This notebook demonstrates end-to-end LLM deployment using HuggingFace Transformers.

In [7]:
import torch
print("CUDA available:", torch.cuda.is_available())
if torch.cuda.is_available():
    print("GPU:", torch.cuda.get_device_name(0))

CUDA available: True
GPU: Tesla T4


In [8]:
!pip install -q torch transformers fastapi uvicorn pydantic

In [9]:
%%writefile app.py
import torch
from transformers import AutoTokenizer, AutoModelForCausalLM
from fastapi import FastAPI
from pydantic import BaseModel

MODEL_NAME = "distilgpt2"
DEVICE = "cuda" if torch.cuda.is_available() else "cpu"

tokenizer = AutoTokenizer.from_pretrained(MODEL_NAME)
model = AutoModelForCausalLM.from_pretrained(MODEL_NAME)
model.to(DEVICE)
model.eval()

def generate_text(prompt, max_new_tokens=50):
    inputs = tokenizer(prompt, return_tensors="pt").to(DEVICE)

**Exercise goal:**
Answer these questions about the notebook excerpt:
1. Which GPU does the printed output report?
2. What value is assigned to MODEL_NAME?
3. What is the default value of max_new_tokens in generate_text?

[Stored entries]
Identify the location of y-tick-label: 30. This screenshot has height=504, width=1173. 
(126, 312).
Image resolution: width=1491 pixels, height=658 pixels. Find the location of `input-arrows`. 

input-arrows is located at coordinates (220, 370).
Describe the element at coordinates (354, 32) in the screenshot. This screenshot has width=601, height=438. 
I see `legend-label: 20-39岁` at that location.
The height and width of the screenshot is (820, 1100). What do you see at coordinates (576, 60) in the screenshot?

**Exercise output:**
1. Tesla T4
2. distilgpt2
3. 50